Subject: Re: light web browser
To: John Steele Scott <toojays@toojays.net>
From: Thomas Pornin <pornin@bolet.org>
List: port-sparc
Date: 01/19/2003 10:35:42
On Sun, Jan 19, 2003 at 06:14:21PM +1030, John Steele Scott wrote:
> Links-gui had some bizarre behaviour. When it started up the colours
> on my entire display went weird for a moment, then once it was
> running, the colours would go strange whenever I had my mouse inside
> the links-gui window. If I moved the mouse outside the windows, the
> colours would go back to normal.

This looks like a private colormap. An IPC has an 8-bit color display,
which means only 256 different colors simultaneously displayed.
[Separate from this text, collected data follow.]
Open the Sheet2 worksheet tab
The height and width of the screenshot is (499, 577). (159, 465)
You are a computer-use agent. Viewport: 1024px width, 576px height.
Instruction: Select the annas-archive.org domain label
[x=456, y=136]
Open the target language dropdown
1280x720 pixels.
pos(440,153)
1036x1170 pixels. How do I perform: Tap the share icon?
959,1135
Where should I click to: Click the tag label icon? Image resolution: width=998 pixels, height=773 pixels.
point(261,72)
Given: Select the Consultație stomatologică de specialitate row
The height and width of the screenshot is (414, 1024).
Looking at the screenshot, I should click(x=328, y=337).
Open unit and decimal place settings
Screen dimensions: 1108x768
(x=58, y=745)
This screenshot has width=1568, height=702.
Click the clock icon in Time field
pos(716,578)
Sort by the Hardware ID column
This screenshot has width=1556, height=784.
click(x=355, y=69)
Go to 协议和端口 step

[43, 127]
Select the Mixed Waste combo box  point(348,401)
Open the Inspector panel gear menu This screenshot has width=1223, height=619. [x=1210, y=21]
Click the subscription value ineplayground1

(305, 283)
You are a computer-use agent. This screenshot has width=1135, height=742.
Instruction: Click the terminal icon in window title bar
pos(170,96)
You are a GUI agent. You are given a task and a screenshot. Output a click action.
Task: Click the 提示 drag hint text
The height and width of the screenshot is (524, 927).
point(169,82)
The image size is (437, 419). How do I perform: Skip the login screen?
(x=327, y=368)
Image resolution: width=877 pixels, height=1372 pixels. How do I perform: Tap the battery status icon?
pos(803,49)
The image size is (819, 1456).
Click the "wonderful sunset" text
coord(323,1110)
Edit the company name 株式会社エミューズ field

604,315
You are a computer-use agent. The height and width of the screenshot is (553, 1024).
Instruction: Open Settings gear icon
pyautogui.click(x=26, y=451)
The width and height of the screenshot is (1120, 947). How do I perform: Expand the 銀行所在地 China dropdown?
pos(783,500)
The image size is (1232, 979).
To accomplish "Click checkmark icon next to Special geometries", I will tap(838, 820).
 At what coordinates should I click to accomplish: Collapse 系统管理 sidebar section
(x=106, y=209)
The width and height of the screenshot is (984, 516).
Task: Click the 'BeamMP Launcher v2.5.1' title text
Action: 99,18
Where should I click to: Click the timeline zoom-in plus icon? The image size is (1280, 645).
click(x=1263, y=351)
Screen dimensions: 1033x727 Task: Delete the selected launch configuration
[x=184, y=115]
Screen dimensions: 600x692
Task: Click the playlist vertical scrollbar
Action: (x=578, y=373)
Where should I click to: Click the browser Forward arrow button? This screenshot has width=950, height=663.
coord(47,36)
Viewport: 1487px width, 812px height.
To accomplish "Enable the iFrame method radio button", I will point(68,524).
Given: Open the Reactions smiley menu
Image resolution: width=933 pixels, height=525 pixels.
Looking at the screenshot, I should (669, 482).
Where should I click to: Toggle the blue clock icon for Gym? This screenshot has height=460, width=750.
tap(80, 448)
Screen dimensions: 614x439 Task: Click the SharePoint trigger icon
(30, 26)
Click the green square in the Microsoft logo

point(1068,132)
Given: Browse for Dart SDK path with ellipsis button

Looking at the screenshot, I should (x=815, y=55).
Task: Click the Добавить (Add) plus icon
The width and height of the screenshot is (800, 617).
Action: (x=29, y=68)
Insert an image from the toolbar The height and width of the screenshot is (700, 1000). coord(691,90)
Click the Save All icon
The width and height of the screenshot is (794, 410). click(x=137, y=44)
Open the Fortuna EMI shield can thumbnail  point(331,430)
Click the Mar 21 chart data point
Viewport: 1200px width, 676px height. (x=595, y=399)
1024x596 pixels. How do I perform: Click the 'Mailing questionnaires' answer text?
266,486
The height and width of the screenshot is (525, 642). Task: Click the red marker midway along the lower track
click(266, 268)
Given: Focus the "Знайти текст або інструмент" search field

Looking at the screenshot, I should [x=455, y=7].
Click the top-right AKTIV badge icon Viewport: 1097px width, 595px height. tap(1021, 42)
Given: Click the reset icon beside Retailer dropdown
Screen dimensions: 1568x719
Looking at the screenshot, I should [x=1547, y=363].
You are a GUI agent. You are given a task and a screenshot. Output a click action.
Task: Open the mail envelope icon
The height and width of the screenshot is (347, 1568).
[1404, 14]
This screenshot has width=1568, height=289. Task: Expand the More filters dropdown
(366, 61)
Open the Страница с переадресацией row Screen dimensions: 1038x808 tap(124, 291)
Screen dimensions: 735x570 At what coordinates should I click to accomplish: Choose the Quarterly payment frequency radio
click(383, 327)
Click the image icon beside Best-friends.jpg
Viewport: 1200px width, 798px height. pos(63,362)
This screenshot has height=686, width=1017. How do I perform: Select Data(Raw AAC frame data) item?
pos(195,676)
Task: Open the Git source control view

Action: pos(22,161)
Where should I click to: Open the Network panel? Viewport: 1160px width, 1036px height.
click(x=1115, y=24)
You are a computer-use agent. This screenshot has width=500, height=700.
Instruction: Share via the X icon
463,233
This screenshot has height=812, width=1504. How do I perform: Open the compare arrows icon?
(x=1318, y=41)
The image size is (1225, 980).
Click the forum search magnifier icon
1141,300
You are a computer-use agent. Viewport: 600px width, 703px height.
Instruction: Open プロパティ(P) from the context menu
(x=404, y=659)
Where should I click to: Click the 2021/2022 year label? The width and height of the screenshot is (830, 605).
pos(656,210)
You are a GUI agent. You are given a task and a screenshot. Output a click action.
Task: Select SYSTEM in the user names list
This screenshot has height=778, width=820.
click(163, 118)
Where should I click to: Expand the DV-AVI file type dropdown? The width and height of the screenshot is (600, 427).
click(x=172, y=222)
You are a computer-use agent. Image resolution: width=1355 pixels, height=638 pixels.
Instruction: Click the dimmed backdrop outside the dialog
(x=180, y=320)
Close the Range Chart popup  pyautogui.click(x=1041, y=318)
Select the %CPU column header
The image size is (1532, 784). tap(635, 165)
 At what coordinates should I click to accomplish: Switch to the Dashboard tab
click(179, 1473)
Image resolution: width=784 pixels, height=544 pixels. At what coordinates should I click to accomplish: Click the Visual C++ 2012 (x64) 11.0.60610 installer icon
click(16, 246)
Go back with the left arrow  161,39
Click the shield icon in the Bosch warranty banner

It can
be quite difficult to fit several graphical applications into those 256
colors, so some applications use a private colormap: they have their own
256 colors, but in a different colormap than the rest of the display,
and colormaps are switched whenever the mouse cursor enters or leaves
the display.

I remember that Netscape (3.0) could be told to behave that way, with
the "-install" command-line switch. Its default behaviour was to share
the main colormap with other applications, and if an "xdvi" was ran
afterwards while the netscape was running, the DVI file would not look
good at all (xdvi uses shades of gray to implement anti-aliasing, but,
with netscape running, no colormap entries were free for those shades of
gray -- so xdvi ended up with only black and white, and the result was
ugly).

Maybe there is a command-line or compile-time option to tell links-gui
to use the main colormap (which might not be what you actually want,
given what I have said above about xdvi, but it is worth trying).


> but I'm thinking it could actually be due to general NetBSD on IPC
> instability which I remember reading about some time ago (something to
> do with flushing the cache?).

If this is NetBSD 1.6, look at the kernel boot messages. If there is
"sw flushing" in it, you may have the problem. "hw flushing" is ok.
NetBSD 1.5.x did not trigger the problem.


> Version: GnuPG v1.0.7 (GNU/Linux)
> Comment: Messages with missing or bad signatures may have been forged or modified in transit!

That one is quite fun. Since I don't use GnuPG nor Linux, I believe there
is something fishy with the mail configuration of your machine.